Alright, i say to myself, its either faulty BMS or AMPLIFIER. I check both, nothing, still same problem with new BMS and AMPLIFIER. Then i remember this thing happened once before. So what i do is .. instead of turning the ON switch, i just connect the pins. Guess what, its working normaly. Ok, so i go and measure the button resistance. Its a button from an old pc power suply. I measure while its on OFF and its infinite. I turn it on, voltage of batteries drops from 25V to 1.9V, but the button resistance is 0.4V as it should be (thats what multimeter tells me).
Anyway the fact is, the button breaks the whole thing. The thing is, i cant for the love of god understand how. Its a button. It can either be off or it can be on. But somehow it makes the BMS go nuts and drop the voltage like crazy. Whats more, the batteries that were normaly 4.18V are now sometimes 4.25V. Which is impossible because i just measured them when speaker was off and it was 4.18V.

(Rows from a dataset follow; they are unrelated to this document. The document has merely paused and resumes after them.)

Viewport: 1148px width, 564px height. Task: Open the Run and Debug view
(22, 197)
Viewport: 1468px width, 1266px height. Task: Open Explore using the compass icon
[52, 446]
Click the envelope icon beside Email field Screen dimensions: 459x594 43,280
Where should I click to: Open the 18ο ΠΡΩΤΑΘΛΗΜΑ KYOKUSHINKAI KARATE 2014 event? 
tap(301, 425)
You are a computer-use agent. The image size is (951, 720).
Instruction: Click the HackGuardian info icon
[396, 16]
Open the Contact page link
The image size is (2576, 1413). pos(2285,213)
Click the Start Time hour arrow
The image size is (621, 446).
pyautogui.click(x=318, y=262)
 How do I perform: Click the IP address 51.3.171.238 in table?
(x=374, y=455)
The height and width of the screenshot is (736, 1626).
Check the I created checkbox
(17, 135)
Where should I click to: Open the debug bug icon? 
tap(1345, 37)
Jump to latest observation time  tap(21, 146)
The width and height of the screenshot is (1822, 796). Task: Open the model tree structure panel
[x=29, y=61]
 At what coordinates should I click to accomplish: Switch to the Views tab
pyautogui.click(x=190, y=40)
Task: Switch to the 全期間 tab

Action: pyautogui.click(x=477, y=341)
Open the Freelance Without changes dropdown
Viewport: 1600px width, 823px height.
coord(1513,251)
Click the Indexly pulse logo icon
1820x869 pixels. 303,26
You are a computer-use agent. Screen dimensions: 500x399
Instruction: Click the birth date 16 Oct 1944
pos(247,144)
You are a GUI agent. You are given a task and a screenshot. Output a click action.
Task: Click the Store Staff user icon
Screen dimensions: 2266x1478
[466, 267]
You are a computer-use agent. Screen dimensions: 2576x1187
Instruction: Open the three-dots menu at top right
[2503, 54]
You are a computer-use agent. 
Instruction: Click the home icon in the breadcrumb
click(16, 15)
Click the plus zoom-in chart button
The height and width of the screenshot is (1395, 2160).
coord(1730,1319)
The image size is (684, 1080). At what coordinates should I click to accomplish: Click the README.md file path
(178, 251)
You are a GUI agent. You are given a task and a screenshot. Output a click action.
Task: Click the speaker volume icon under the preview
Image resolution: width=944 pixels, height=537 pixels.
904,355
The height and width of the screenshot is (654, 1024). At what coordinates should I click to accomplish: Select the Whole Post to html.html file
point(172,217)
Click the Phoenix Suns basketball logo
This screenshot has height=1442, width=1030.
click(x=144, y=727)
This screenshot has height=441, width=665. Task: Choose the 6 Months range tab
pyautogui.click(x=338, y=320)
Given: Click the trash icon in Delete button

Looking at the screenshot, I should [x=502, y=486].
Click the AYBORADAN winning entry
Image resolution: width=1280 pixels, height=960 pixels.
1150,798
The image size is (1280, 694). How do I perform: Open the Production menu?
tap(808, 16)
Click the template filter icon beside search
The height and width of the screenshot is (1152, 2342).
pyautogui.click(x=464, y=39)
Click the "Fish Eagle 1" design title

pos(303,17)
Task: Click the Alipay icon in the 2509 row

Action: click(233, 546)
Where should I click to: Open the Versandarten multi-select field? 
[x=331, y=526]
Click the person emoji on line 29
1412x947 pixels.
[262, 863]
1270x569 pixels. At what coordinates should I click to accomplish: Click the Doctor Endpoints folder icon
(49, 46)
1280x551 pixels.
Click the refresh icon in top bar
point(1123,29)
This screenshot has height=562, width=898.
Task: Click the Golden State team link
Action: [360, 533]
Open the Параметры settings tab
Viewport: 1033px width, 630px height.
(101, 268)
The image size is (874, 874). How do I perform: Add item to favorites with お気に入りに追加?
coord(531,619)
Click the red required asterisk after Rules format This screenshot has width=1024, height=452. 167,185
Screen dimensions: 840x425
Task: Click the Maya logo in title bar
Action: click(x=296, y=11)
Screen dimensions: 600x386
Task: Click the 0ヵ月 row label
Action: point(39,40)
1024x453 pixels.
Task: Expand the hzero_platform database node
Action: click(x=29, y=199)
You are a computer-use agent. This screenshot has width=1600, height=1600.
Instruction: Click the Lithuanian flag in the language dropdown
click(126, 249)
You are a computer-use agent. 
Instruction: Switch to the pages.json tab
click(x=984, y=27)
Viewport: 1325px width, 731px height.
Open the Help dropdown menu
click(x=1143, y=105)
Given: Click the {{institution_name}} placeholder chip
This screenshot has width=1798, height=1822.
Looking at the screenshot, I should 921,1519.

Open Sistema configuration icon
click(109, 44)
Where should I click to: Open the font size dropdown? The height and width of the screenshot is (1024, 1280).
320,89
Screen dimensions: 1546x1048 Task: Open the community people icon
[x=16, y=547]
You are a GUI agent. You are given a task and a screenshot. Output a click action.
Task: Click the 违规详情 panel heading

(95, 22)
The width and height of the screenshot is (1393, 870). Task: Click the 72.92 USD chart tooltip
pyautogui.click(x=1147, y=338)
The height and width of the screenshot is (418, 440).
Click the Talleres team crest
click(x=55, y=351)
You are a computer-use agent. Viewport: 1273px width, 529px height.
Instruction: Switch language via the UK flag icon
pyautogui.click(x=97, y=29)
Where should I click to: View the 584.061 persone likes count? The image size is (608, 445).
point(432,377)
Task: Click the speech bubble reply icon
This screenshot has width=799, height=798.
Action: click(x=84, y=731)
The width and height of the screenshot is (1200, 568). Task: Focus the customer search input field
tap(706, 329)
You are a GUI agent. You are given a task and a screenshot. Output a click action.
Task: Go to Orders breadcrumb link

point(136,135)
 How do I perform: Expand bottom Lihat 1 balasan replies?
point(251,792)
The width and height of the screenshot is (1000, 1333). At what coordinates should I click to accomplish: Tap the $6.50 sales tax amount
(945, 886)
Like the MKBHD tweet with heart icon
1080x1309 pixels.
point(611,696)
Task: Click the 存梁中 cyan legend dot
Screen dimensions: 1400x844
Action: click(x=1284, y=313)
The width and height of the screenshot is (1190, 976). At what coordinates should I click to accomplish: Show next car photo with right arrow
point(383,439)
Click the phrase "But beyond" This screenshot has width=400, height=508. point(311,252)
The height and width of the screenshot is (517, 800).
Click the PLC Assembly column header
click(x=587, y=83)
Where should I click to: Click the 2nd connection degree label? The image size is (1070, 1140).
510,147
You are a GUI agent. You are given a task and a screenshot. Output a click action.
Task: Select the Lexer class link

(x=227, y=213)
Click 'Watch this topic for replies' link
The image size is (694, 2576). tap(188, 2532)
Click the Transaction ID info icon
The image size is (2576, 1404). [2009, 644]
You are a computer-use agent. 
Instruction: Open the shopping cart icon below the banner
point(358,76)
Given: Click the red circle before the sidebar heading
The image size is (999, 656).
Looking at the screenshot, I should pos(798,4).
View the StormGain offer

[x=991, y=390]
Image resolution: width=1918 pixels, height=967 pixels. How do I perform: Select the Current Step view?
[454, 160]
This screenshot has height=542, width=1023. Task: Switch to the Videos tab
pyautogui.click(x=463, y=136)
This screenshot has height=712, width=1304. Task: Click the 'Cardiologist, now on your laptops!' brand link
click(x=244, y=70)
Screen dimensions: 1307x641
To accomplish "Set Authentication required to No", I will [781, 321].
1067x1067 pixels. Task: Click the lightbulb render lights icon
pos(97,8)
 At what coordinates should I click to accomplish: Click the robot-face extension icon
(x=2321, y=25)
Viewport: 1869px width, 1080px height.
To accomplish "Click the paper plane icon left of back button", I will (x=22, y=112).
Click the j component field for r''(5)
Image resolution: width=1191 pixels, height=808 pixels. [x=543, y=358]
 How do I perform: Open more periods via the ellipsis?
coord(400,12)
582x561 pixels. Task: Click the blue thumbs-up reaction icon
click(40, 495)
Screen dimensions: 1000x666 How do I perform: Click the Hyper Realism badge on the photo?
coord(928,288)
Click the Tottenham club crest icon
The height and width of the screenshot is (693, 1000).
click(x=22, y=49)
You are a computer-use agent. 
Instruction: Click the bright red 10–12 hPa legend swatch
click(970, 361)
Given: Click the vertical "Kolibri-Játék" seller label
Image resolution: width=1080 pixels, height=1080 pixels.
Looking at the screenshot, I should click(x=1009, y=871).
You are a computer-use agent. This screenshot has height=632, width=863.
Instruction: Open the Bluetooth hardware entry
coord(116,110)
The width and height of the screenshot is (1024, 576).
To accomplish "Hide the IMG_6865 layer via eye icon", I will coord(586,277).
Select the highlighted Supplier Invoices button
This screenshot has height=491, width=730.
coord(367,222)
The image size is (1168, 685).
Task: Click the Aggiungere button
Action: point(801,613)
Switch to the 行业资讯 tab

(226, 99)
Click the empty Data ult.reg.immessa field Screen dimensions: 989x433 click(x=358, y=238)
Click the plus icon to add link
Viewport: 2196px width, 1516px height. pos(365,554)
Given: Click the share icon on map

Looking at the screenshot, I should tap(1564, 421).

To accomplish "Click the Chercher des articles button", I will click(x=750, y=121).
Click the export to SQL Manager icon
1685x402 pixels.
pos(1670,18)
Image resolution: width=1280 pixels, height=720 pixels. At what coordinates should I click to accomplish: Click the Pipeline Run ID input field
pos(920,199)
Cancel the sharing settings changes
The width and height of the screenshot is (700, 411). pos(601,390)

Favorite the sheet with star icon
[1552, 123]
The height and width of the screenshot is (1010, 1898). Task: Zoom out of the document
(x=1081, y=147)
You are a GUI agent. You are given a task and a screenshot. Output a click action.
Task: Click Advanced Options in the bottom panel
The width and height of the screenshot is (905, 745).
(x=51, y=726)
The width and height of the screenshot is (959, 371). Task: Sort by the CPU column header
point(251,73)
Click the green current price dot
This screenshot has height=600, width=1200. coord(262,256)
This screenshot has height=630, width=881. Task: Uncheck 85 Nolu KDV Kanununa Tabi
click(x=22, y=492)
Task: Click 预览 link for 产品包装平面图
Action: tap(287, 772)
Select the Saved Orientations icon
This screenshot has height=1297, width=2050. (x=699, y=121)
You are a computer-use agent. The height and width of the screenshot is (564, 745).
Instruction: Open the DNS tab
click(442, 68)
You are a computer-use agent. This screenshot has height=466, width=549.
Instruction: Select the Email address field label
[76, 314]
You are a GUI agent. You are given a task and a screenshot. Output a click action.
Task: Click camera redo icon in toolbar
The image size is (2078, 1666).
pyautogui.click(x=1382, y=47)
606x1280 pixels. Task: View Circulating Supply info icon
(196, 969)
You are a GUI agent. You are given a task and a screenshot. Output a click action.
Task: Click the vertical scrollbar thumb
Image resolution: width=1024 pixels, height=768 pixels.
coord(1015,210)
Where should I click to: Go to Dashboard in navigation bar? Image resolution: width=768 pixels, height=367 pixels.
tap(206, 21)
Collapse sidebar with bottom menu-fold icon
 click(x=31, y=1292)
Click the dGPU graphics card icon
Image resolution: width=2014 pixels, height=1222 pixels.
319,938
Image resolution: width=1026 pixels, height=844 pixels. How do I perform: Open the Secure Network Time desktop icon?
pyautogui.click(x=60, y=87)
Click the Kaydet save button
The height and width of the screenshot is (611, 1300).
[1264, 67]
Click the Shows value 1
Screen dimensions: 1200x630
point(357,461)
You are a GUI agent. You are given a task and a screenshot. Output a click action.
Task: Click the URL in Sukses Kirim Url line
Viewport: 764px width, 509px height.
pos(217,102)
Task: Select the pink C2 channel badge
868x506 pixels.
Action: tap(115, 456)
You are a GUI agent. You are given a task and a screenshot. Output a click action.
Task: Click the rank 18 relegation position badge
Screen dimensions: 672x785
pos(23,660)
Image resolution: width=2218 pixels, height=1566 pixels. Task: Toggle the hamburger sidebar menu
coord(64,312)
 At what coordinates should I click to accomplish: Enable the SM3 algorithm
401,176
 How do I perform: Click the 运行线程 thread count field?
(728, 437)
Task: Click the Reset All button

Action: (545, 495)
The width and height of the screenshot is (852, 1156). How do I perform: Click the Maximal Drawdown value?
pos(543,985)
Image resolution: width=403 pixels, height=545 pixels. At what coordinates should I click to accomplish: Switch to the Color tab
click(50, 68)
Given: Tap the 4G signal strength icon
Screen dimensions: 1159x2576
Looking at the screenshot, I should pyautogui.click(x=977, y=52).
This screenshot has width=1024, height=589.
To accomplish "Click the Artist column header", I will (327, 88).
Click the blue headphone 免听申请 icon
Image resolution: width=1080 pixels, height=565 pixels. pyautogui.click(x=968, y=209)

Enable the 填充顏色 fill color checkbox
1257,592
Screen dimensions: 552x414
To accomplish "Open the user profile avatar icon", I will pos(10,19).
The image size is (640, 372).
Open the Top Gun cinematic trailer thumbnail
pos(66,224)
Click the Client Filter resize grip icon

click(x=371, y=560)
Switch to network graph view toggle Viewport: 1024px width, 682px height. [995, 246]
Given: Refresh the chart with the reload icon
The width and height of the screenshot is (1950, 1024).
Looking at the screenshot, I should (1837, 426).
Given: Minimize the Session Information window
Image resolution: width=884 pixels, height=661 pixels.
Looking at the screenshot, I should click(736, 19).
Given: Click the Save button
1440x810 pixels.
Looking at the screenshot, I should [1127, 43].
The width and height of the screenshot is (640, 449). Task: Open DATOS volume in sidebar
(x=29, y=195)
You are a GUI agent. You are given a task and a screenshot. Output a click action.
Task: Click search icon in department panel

Anyway, i will replace the button and solve this. But my question is, how the hell can a simple button make this mess ? What ? Does it momentarily jump to high resistance and then back to 0.4 ohm, rapidly, confusing the poor BMS ? The button is on the negative ground line. So when its off, ground connection is cut off.
Again, tried multiple amps, multiple bms ... the only thing that seems to affect it is THIS button. I just tried another button - same type but from different PSU and its working great. Let me stress: (with a deep mystic voice) this has happened once before and same thing, it was solved by another button.